— BEGIN EXCERPTED TEXT —
Ann Harding (born Dorothy Walton Gatley; August 7, 1902 – September 1, 1981) was an American theatre, motion picture, radio, and television actress.  A regular player on Broadway and in regional theater in the 1920s, in the 1930s Harding was one of the first actresses to gain fame in the new medium of "talking pictures," and she was nominated for the Academy Award for Best Actress in 1931 for her work in Holiday.

Harding was born Dorothy Walton Gatley and was the daughter of a prominent United States Army officer. She was raised primarily in East Orange, New Jersey and graduated from East Orange High School.  Having gained her initial acting experience in school drama classes, she decided on a career as an actress and moved to New York City.  Because her father opposed her career choice, she used the stage name Ann Harding.

After initial work as a script reader, Harding began to win roles on Broadway and in regional theaters, primarily in Pennsylvania.  She moved to California to begin working in movies, which were just then beginning to include sound.

Her work in plays had given her notable diction and stage presence, and she became a leading lady.  By the late 1930s, she was becoming stereotyped as the beautiful, innocent, self-sacrificing woman, and film work became harder for her to obtain.  After marrying conductor Werner Janssen in 1937, she worked only sporadically, with three notable roles coming in Eyes in the Night (1942), It Happened on Fifth Avenue (1947) and The Man in the Gray Flannel Suit (1956).

She worked occasionally in television between 1955 and 1965, and she appeared in two plays in the early 1960s, returning to the stage after an absence of over 30 years, including the lead in The Corn is Green in 1964 at the Studio Theater in Buffalo, New York.
— END EXCERPTED TEXT —
— BEGIN MATERIAL —
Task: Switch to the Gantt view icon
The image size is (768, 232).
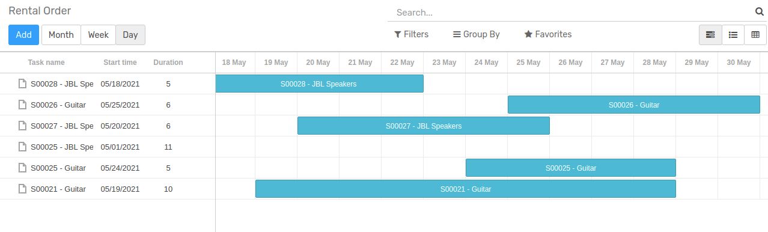Action: click(x=710, y=35)
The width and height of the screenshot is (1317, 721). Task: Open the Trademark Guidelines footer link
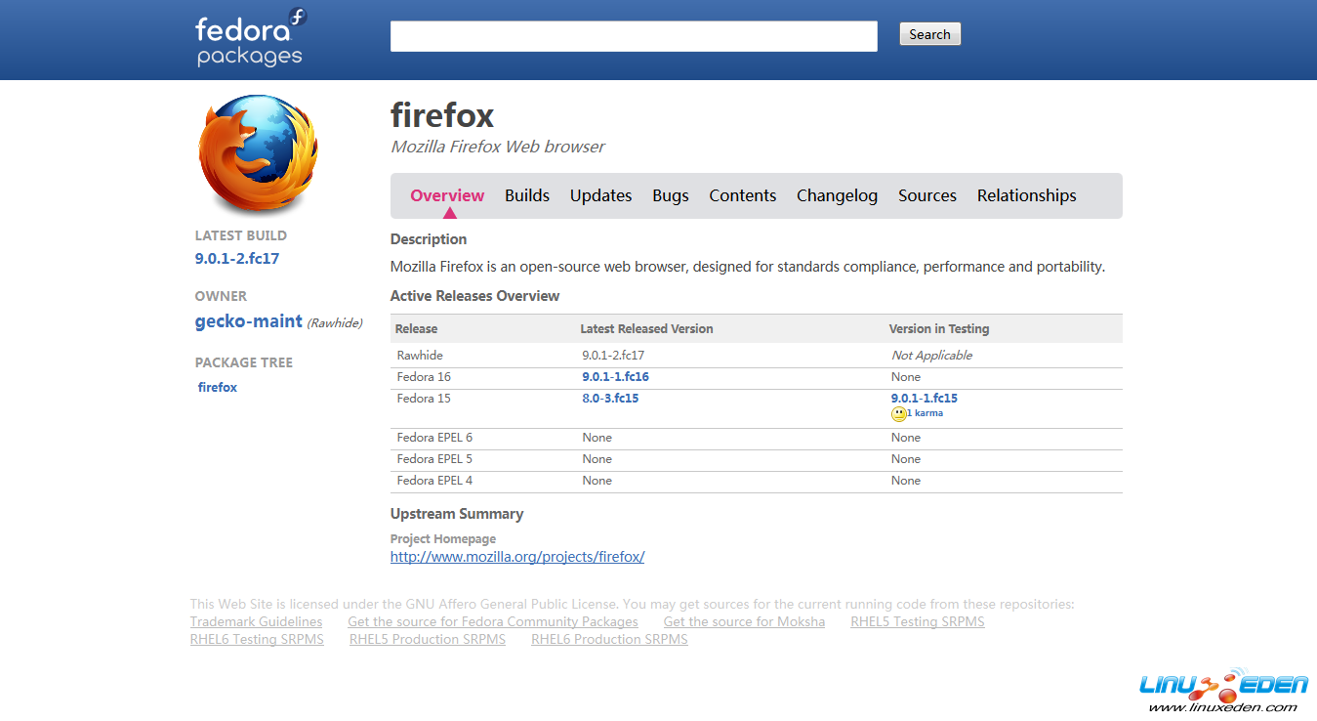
— END MATERIAL —
* _INSTRUCTIONS TO FOLLOW_
Update the text about Ann Harding by rewriting the passage between "After initial work" and "to include sound.", inclusive, with "Pennsylvania" replaced by "Ohio".

* _RESPONSE_
After initial work as a script reader, Harding began to win roles on Broadway and in regional theaters, primarily in Ohio.  She moved to California to begin working in movies, which were just then beginning to include sound.